Ato Forson Calls for Greater African Integration to Drive Prosperity

Story by Eugene Nyarko Jnr.|Mövenpick Ambassador Hotel, Accra | Thursday, May 28, 2026
The Minister for Finance, Dr. Cassiel Ato Forson, has described trade integration as an economic survival strategy for Africa and urged governments and businesses across the continent to accelerate efforts toward deeper economic cooperation and industrial transformation.
Delivering the keynote address at the 12th Ishmael Yamson & Associates (IYA) Business Roundtable in Accra, Dr. Forson said the African Continental Free Trade Area (AfCFTA) remains one of the most significant economic projects in modern African history.
According to him, the agreement has the potential to lift approximately 30 million Africans out of extreme poverty and significantly boost continental income by 2035.
However, he cautioned that trade agreements alone would not automatically deliver integration.
“Infrastructure, efficient borders, payment systems, policy coordination and trust create integration,” he stated.
The Finance Minister challenged African leaders to address structural barriers that continue to undermine competitiveness, including high transport costs, fragmented markets and weak regulatory harmonisation.

He questioned whether African businesses could effectively compete on the global stage if the continent’s markets remained divided and capital markets insufficiently integrated.
Dr. Forson noted that the global economy is increasingly reorganising around regional economic blocs, resilient supply chains and strategic autonomy, warning that Africa cannot afford to be left behind once again.
He stressed that good governance remains central to the continent’s development agenda, describing it as a combination of institutional capacity, policy predictability, rule of law, fiscal discipline, transparency and public trust.
“Investors do not just invest in resources; they invest in systems,” he said.
The Minister reaffirmed Ghana’s commitment to sustaining macroeconomic stability, strengthening investor confidence and implementing fiscal discipline to support private sector-led growth.
He explained that macroeconomic stability provides the foundation for investment, industrialisation, job creation and improved living standards.

Dr.

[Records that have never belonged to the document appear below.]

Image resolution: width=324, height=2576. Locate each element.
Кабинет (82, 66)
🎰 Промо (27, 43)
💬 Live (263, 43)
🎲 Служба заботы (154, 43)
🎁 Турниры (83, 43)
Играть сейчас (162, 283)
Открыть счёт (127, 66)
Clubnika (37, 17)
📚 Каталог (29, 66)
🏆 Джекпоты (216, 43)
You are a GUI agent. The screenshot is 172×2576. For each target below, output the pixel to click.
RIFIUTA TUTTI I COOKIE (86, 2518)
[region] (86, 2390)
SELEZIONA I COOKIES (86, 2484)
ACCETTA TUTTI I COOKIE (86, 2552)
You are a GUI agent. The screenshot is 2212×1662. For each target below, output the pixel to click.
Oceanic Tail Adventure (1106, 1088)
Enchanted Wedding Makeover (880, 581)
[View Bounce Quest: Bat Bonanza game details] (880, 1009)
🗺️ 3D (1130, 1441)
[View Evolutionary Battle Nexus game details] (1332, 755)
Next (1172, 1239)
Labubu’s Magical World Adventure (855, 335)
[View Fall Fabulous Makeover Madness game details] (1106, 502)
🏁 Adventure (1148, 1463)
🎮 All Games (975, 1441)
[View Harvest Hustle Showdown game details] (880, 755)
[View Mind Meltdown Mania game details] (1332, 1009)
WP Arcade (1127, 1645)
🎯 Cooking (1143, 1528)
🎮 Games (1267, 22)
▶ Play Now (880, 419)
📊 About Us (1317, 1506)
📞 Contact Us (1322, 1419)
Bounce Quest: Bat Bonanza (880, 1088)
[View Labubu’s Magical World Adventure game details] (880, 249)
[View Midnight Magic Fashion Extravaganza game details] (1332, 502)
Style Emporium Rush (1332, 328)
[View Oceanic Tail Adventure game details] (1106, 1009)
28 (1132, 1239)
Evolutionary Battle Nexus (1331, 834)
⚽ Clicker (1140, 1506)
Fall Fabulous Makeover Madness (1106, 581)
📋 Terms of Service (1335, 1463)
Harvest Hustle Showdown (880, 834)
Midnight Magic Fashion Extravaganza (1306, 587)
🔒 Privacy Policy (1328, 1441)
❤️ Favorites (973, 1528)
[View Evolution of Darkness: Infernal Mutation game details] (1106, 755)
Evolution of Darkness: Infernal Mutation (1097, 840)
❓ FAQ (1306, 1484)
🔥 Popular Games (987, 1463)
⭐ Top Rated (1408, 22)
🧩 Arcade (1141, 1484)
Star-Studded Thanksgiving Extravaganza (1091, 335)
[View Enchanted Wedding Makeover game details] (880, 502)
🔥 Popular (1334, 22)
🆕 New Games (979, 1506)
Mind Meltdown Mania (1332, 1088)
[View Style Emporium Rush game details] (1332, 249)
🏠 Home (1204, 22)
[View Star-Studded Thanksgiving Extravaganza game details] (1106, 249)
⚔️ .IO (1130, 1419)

Forson further emphasised that Africa’s greatest asset is its people rather than its natural resources.
With projections indicating that one in every four people in the world will be African by 2050, he said the continent faces a critical choice: whether its youthful population becomes a demographic dividend or a demographic challenge.
He urged African countries to invest in innovation, skills development and entrepreneurship to enable young people to build globally competitive enterprises.
“The global relevance of Africa will not be gifted to us. It must be built deliberately through integration, industrialisation, digital transformation, energy security, strong institutions and strategic leadership,” he said.
Dr. Forson called on governments, businesses, academia, financiers and civil society organisations to think beyond short-term interests and electoral cycles in shaping Africa’s future.
He said history would ultimately judge the current generation on whether it succeeded in converting Africa’s vast potential into prosperity and competitiveness.

“Let us build an Africa that trades with itself, powers itself, industrialises, innovates and commands global relevance through performance,” he urged.
The Finance Minister expressed confidence that discussions and decisions emerging from the Business Roundtable would contribute meaningfully to shaping Africa’s development trajectory over the coming decades.